> [EXERCISE DIRECTIONS] Set the data down once more, exactly as it is written.

[[ GIVEN ENTRIES open ]]

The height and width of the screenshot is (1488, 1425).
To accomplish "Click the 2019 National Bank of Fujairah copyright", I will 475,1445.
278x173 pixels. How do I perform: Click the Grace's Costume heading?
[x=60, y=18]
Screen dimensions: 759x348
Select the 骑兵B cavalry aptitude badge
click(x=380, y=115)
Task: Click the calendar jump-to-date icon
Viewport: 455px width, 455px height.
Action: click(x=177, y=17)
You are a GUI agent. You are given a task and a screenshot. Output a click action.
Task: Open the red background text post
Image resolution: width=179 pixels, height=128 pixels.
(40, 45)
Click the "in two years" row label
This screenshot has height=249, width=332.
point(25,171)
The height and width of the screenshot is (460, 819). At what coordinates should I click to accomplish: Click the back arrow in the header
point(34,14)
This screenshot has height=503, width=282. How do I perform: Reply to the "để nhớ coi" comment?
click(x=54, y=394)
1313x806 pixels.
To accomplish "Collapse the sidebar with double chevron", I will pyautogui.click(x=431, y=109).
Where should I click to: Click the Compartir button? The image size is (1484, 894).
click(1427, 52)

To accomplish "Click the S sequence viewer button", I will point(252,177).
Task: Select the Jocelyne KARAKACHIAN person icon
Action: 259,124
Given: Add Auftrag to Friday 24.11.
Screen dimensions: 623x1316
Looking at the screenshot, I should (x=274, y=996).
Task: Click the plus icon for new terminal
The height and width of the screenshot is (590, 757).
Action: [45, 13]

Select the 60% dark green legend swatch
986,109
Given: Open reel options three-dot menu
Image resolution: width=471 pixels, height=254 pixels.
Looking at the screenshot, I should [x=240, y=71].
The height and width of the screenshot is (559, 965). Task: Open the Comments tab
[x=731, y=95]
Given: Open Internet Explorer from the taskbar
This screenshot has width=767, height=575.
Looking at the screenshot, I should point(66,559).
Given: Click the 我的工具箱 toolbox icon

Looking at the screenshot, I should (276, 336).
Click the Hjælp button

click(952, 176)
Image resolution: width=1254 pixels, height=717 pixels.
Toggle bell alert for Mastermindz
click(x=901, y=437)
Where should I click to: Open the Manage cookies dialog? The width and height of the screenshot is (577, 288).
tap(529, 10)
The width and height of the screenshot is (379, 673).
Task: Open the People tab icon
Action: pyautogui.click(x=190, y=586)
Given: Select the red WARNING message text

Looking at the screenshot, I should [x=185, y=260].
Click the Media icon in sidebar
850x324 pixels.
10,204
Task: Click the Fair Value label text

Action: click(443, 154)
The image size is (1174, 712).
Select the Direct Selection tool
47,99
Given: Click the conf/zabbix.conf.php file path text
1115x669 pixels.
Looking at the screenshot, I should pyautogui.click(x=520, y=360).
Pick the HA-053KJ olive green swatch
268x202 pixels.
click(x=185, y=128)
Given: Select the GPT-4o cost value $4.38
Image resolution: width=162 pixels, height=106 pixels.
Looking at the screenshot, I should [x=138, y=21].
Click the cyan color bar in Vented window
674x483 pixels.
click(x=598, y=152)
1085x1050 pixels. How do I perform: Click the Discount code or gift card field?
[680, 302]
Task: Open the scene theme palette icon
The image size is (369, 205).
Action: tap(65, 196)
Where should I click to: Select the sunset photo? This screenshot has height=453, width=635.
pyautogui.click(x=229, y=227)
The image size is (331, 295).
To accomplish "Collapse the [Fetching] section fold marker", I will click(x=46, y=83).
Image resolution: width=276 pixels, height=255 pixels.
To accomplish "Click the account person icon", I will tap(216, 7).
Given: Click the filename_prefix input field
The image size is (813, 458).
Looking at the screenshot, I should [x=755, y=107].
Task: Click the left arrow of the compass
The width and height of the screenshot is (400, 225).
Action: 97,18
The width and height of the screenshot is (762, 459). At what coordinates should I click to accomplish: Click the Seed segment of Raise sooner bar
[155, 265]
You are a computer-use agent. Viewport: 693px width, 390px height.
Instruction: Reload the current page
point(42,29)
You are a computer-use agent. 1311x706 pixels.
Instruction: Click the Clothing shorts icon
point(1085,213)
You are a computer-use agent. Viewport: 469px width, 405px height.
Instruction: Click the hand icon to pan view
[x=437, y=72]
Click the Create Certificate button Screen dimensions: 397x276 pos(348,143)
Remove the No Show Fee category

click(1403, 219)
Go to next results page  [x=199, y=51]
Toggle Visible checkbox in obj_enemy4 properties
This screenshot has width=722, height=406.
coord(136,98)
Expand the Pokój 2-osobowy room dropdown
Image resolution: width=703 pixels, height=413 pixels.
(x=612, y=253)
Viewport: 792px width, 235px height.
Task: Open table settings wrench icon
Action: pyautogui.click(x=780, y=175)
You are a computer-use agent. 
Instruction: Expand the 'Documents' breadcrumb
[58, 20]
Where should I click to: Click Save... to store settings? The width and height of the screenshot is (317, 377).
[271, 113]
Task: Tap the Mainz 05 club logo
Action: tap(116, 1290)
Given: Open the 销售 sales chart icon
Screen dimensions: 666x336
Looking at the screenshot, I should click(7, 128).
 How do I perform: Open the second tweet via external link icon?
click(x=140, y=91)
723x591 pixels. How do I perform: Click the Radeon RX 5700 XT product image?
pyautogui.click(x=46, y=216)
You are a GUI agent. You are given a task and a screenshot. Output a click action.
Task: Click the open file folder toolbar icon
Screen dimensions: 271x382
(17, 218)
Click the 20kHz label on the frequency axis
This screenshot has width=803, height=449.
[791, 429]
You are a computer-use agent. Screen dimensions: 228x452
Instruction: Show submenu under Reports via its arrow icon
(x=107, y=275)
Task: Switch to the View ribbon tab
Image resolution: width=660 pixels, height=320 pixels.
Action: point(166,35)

[[ GIVEN ENTRIES closed ]]

> [WRITTEN RESPONSE]
The height and width of the screenshot is (1488, 1425).
To accomplish "Click the 2019 National Bank of Fujairah copyright", I will 475,1445.
278x173 pixels. How do I perform: Click the Grace's Costume heading?
[x=60, y=18]
Screen dimensions: 759x348
Select the 骑兵B cavalry aptitude badge
click(x=380, y=115)
Task: Click the calendar jump-to-date icon
Viewport: 455px width, 455px height.
Action: click(x=177, y=17)
You are a GUI agent. You are given a task and a screenshot. Output a click action.
Task: Open the red background text post
Image resolution: width=179 pixels, height=128 pixels.
(40, 45)
Click the "in two years" row label
This screenshot has height=249, width=332.
point(25,171)
The height and width of the screenshot is (460, 819). At what coordinates should I click to accomplish: Click the back arrow in the header
point(34,14)
This screenshot has height=503, width=282. How do I perform: Reply to the "để nhớ coi" comment?
click(x=54, y=394)
1313x806 pixels.
To accomplish "Collapse the sidebar with double chevron", I will pyautogui.click(x=431, y=109).
Where should I click to: Click the Compartir button? The image size is (1484, 894).
click(1427, 52)

To accomplish "Click the S sequence viewer button", I will point(252,177).
Task: Select the Jocelyne KARAKACHIAN person icon
Action: 259,124
Given: Add Auftrag to Friday 24.11.
Screen dimensions: 623x1316
Looking at the screenshot, I should (x=274, y=996).
Task: Click the plus icon for new terminal
The height and width of the screenshot is (590, 757).
Action: [45, 13]

Select the 60% dark green legend swatch
986,109
Given: Open reel options three-dot menu
Image resolution: width=471 pixels, height=254 pixels.
Looking at the screenshot, I should [x=240, y=71].
The height and width of the screenshot is (559, 965). Task: Open the Comments tab
[x=731, y=95]
Given: Open Internet Explorer from the taskbar
This screenshot has width=767, height=575.
Looking at the screenshot, I should point(66,559).
Given: Click the 我的工具箱 toolbox icon

Looking at the screenshot, I should (276, 336).
Click the Hjælp button

click(952, 176)
Image resolution: width=1254 pixels, height=717 pixels.
Toggle bell alert for Mastermindz
click(x=901, y=437)
Where should I click to: Open the Manage cookies dialog? The width and height of the screenshot is (577, 288).
tap(529, 10)
The width and height of the screenshot is (379, 673).
Task: Open the People tab icon
Action: pyautogui.click(x=190, y=586)
Given: Select the red WARNING message text

Looking at the screenshot, I should [x=185, y=260].
Click the Media icon in sidebar
850x324 pixels.
10,204
Task: Click the Fair Value label text

Action: click(443, 154)
The image size is (1174, 712).
Select the Direct Selection tool
47,99
Given: Click the conf/zabbix.conf.php file path text
1115x669 pixels.
Looking at the screenshot, I should pyautogui.click(x=520, y=360).
Pick the HA-053KJ olive green swatch
268x202 pixels.
click(x=185, y=128)
Given: Select the GPT-4o cost value $4.38
Image resolution: width=162 pixels, height=106 pixels.
Looking at the screenshot, I should [x=138, y=21].
Click the cyan color bar in Vented window
674x483 pixels.
click(x=598, y=152)
1085x1050 pixels. How do I perform: Click the Discount code or gift card field?
[680, 302]
Task: Open the scene theme palette icon
The image size is (369, 205).
Action: tap(65, 196)
Where should I click to: Select the sunset photo? This screenshot has height=453, width=635.
pyautogui.click(x=229, y=227)
The image size is (331, 295).
To accomplish "Collapse the [Fetching] section fold marker", I will click(x=46, y=83).
Image resolution: width=276 pixels, height=255 pixels.
To accomplish "Click the account person icon", I will tap(216, 7).
Given: Click the filename_prefix input field
The image size is (813, 458).
Looking at the screenshot, I should [x=755, y=107].
Task: Click the left arrow of the compass
The width and height of the screenshot is (400, 225).
Action: 97,18
The width and height of the screenshot is (762, 459). At what coordinates should I click to accomplish: Click the Seed segment of Raise sooner bar
[155, 265]
You are a computer-use agent. Viewport: 693px width, 390px height.
Instruction: Reload the current page
point(42,29)
You are a computer-use agent. 1311x706 pixels.
Instruction: Click the Clothing shorts icon
point(1085,213)
You are a computer-use agent. Viewport: 469px width, 405px height.
Instruction: Click the hand icon to pan view
[x=437, y=72]
Click the Create Certificate button Screen dimensions: 397x276 pos(348,143)
Remove the No Show Fee category

click(1403, 219)
Go to next results page  [x=199, y=51]
Toggle Visible checkbox in obj_enemy4 properties
This screenshot has width=722, height=406.
coord(136,98)
Expand the Pokój 2-osobowy room dropdown
Image resolution: width=703 pixels, height=413 pixels.
(x=612, y=253)
Viewport: 792px width, 235px height.
Task: Open table settings wrench icon
Action: pyautogui.click(x=780, y=175)
You are a computer-use agent. 
Instruction: Expand the 'Documents' breadcrumb
[58, 20]
Where should I click to: Click Save... to store settings? The width and height of the screenshot is (317, 377).
[271, 113]
Task: Tap the Mainz 05 club logo
Action: tap(116, 1290)
Given: Open the 销售 sales chart icon
Screen dimensions: 666x336
Looking at the screenshot, I should click(7, 128).
 How do I perform: Open the second tweet via external link icon?
click(x=140, y=91)
723x591 pixels. How do I perform: Click the Radeon RX 5700 XT product image?
pyautogui.click(x=46, y=216)
You are a GUI agent. You are given a task and a screenshot. Output a click action.
Task: Click the open file folder toolbar icon
Screen dimensions: 271x382
(17, 218)
Click the 20kHz label on the frequency axis
This screenshot has width=803, height=449.
[791, 429]
You are a computer-use agent. Screen dimensions: 228x452
Instruction: Show submenu under Reports via its arrow icon
(x=107, y=275)
Task: Switch to the View ribbon tab
Image resolution: width=660 pixels, height=320 pixels.
Action: point(166,35)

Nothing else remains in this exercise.